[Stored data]

§

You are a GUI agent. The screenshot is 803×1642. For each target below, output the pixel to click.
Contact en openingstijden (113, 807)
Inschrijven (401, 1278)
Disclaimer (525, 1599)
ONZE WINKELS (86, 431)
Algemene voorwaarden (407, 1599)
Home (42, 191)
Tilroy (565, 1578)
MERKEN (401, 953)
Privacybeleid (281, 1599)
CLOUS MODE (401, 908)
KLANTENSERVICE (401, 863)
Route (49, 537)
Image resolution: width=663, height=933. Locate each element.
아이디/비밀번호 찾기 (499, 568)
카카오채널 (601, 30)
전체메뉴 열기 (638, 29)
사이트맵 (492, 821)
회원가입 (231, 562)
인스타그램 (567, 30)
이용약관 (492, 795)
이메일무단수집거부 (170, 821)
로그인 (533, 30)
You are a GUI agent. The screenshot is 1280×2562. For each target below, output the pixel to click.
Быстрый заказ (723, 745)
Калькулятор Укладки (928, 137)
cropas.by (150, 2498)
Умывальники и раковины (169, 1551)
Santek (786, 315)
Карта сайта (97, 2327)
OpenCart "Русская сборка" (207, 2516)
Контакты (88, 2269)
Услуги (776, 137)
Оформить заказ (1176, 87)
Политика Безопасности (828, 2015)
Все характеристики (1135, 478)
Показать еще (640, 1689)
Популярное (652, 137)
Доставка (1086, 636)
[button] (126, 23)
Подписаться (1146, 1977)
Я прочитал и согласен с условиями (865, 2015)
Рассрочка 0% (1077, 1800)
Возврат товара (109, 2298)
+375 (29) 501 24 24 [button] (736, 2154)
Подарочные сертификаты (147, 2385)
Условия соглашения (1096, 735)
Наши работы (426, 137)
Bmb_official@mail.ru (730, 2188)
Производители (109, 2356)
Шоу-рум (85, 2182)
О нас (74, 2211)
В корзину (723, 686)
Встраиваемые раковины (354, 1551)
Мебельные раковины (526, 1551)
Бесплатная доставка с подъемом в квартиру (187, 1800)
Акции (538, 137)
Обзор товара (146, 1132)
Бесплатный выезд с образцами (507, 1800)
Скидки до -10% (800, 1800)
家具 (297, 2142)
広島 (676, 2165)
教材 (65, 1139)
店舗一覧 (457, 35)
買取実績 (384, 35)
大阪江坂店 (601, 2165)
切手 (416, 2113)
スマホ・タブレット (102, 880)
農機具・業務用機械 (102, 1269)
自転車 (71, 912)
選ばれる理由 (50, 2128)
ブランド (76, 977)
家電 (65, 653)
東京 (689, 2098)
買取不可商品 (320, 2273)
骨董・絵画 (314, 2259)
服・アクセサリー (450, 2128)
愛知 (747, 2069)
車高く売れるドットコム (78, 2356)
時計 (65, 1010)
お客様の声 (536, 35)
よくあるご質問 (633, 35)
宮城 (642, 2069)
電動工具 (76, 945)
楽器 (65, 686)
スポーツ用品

§

▸ What is needed:
Please swap every "GUI agent" in the material above for "interface agent" and give all the lines back with nothing else changed.

▸ Task result:
You are a interface agent. The screenshot is 803×1642. For each target below, output the pixel to click.
Contact en openingstijden (113, 807)
Inschrijven (401, 1278)
Disclaimer (525, 1599)
ONZE WINKELS (86, 431)
Algemene voorwaarden (407, 1599)
Home (42, 191)
Tilroy (565, 1578)
MERKEN (401, 953)
Privacybeleid (281, 1599)
CLOUS MODE (401, 908)
KLANTENSERVICE (401, 863)
Route (49, 537)
Image resolution: width=663, height=933. Locate each element.
아이디/비밀번호 찾기 (499, 568)
카카오채널 (601, 30)
전체메뉴 열기 (638, 29)
사이트맵 (492, 821)
회원가입 (231, 562)
인스타그램 (567, 30)
이용약관 (492, 795)
이메일무단수집거부 (170, 821)
로그인 (533, 30)
You are a interface agent. The screenshot is 1280×2562. For each target below, output the pixel to click.
Быстрый заказ (723, 745)
Калькулятор Укладки (928, 137)
cropas.by (150, 2498)
Умывальники и раковины (169, 1551)
Santek (786, 315)
Карта сайта (97, 2327)
OpenCart "Русская сборка" (207, 2516)
Контакты (88, 2269)
Услуги (776, 137)
Оформить заказ (1176, 87)
Политика Безопасности (828, 2015)
Все характеристики (1135, 478)
Показать еще (640, 1689)
Популярное (652, 137)
Доставка (1086, 636)
[button] (126, 23)
Подписаться (1146, 1977)
Я прочитал и согласен с условиями (865, 2015)
Рассрочка 0% (1077, 1800)
Возврат товара (109, 2298)
+375 (29) 501 24 24 [button] (736, 2154)
Подарочные сертификаты (147, 2385)
Условия соглашения (1096, 735)
Наши работы (426, 137)
Bmb_official@mail.ru (730, 2188)
Производители (109, 2356)
Шоу-рум (85, 2182)
О нас (74, 2211)
В корзину (723, 686)
Встраиваемые раковины (354, 1551)
Мебельные раковины (526, 1551)
Бесплатная доставка с подъемом в квартиру (187, 1800)
Акции (538, 137)
Обзор товара (146, 1132)
Бесплатный выезд с образцами (507, 1800)
Скидки до -10% (800, 1800)
家具 (297, 2142)
広島 (676, 2165)
教材 (65, 1139)
店舗一覧 (457, 35)
買取実績 (384, 35)
大阪江坂店 (601, 2165)
切手 (416, 2113)
スマホ・タブレット (102, 880)
農機具・業務用機械 (102, 1269)
自転車 (71, 912)
選ばれる理由 (50, 2128)
ブランド (76, 977)
家電 (65, 653)
東京 (689, 2098)
買取不可商品 (320, 2273)
骨董・絵画 (314, 2259)
服・アクセサリー (450, 2128)
愛知 (747, 2069)
車高く売れるドットコム (78, 2356)
時計 (65, 1010)
お客様の声 (536, 35)
よくあるご質問 (633, 35)
宮城 (642, 2069)
電動工具 (76, 945)
楽器 (65, 686)
スポーツ用品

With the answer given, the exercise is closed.